I'd be a total hypocrite if I said I don't like looking at boobs, especially big 'uns. However, if all a game has to offer is a boobatious bimbo and nothing else, I'm not interested in playing that game. I consider it a waste when the developer expends monumental effort to create this hyper-realistic ultra-boobed booming bodacious goddess, but the game itself is boring, barren, and broken.
Concerning the constant push for realism, to be honest, I prefer that games try to use artistry rather than exacting realism to create the game world. Immersion is not the result of exactly mimicking reality. Instead, immersion is the result of clearly establishing the rules of reality of the game and then sticking to those rules in a logically self-consistent fashion. This is what fantasy is all about, creating a self-consistent world that operates by rules different from known reality. If I want reality, I wake up in the morning; I don't have to pay $50-$60 for it.

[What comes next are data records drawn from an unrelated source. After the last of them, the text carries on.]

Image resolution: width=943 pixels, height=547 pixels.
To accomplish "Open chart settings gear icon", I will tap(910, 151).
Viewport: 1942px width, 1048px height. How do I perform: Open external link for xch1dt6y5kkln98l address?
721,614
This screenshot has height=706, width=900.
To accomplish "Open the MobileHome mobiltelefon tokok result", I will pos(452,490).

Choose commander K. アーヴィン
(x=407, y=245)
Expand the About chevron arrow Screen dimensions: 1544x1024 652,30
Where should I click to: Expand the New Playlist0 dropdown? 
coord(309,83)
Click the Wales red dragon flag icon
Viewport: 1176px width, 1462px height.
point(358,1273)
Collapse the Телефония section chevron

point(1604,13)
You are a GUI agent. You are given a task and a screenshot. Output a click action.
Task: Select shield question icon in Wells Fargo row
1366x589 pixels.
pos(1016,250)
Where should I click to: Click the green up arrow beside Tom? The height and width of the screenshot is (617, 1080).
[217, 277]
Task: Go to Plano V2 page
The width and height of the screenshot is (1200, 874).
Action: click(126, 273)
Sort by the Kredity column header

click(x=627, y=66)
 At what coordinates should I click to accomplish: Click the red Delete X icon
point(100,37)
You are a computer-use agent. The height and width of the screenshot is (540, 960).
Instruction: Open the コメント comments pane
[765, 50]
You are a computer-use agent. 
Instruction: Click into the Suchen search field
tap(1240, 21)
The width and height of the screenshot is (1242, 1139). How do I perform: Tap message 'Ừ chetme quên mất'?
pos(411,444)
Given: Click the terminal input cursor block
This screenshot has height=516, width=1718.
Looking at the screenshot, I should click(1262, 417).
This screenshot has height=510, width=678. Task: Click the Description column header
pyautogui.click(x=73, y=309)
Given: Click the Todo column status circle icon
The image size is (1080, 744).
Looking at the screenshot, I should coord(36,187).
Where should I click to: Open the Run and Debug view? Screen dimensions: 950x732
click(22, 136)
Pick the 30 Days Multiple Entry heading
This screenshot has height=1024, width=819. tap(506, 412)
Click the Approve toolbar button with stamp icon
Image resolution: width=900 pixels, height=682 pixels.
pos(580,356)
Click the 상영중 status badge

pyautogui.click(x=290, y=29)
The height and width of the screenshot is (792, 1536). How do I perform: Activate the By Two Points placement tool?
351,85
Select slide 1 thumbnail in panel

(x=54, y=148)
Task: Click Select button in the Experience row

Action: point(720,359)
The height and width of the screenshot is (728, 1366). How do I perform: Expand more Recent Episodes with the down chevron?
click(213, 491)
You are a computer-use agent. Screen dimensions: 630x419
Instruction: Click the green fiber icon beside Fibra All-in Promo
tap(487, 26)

Another problem I have with all the realism in games is that it is taking away the artistic aesthetics of the game world, especially this brown and gray color palette that has come into common use. Anyone can make a highly detailed picture, but to make art, true art, one must be able to get the work to express, emote, or communicate?a thought, an idea, or a story. Art makes us examine the depths of the human experience in all its facets. Art has a certain kind of life of its own. It doesn't just sit there passively while you stare at it, like a basket of fruit. Art interacts with the mind and feelings of the observer, changing him through the ideas and emotions communicated by the art. Making any work do these things is much, much harder than drawing a highly detailed, pretty picture. Creating detail and exact similitude to reality are techniques that may be used to enhance the art, but those aspects do not entirely themselves make the art. They are just the surface veneer, a thin layer of polish on the true object that is art.